Source extract
========================================

Climate alarmists need just enough research funding to complete a “Science 101: The Scientific Method”. course
Whether the climate gets hotter, drier, colder, wetter, according to a model, is merely a contrived result based upon flawed assumptions from a falsified hypothesis coded into a poorly written and incomplete computer model.
In short, here is a simple tip for the climate alarmists… THAT IS NOT REALITY! STOP TREATING IT AS IF IT IS!!!

David Schofield
August 15, 2014 12:22 am

Spherical chickens in a vacuum. Says it all.

Steve in Seattle
August 15, 2014 12:24 am

This is REALLY good … thanks !

August 15, 2014 12:24 am

I am reminded of a Monty Python sketch where a political commentator is saying “well, the election results were pretty much as I had predicted – except that the other party won”.

norah4you
August 15, 2014 12:29 am

AWG-believers ought to learn:
In Theories of Science it’s never ever possible to prove a thesis right. Only to falsify a thesisTheories of Science – Basic knowledge

Cheshirered
August 15, 2014 12:29 am

Straight out of Paul Daniel’s Bunco Booth: “Heads I win, tails you lose.”
As Daniels says, “You WILL lose – it’s a CON”

jones
August 15, 2014 12:32 am

Mr Worrall, Sir.
A rather good synopsis of the conundrum faced in countering the naysayers but may one please direct one to the following by Mr Sean Thomas. I feel this gives a much deeper “feel” for the problem…
.

========================================

Supplied data
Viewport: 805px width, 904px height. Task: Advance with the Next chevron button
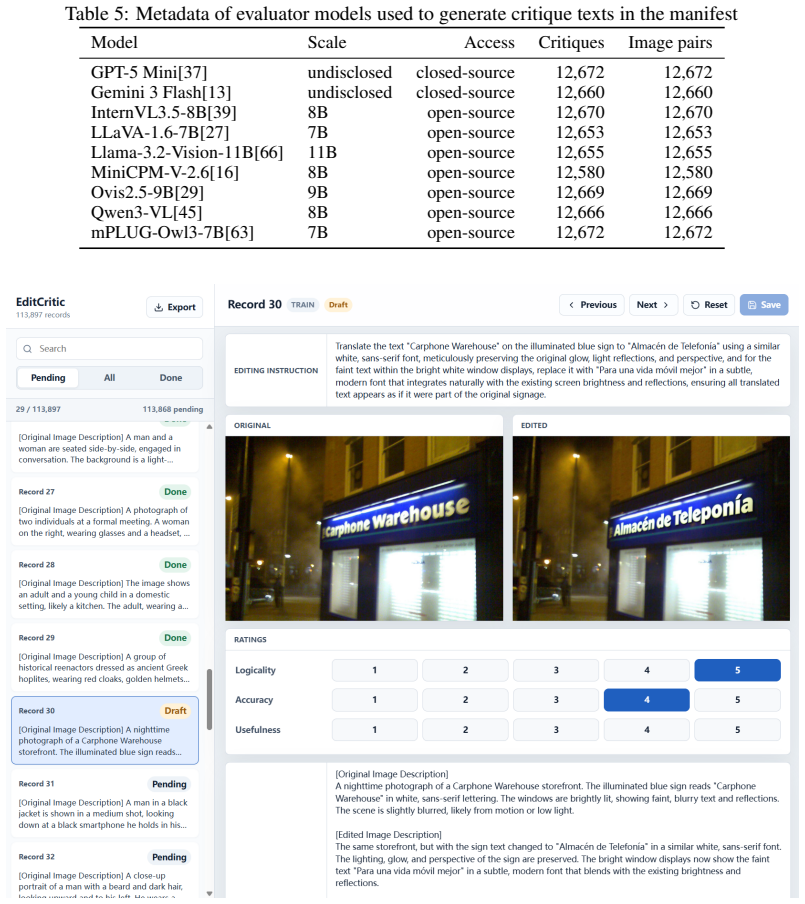click(653, 305)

========================================

What you will do
1. Translate the sentence "In Theories of Science it's never ever possible to prove a thesis right." from the climate comments into Spanish.
2. Write out everything in the climate comments from "Climate alarmists need" down to "IF IT IS!!!", without changing a character.

Results
1. En las teorías de la ciencia nunca jamás es posible demostrar que una tesis es correcta.

2.
Climate alarmists need just enough research funding to complete a “Science 101: The Scientific Method”. course
Whether the climate gets hotter, drier, colder, wetter, according to a model, is merely a contrived result based upon flawed assumptions from a falsified hypothesis coded into a poorly written and incomplete computer model.
In short, here is a simple tip for the climate alarmists… THAT IS NOT REALITY! STOP TREATING IT AS IF IT IS!!!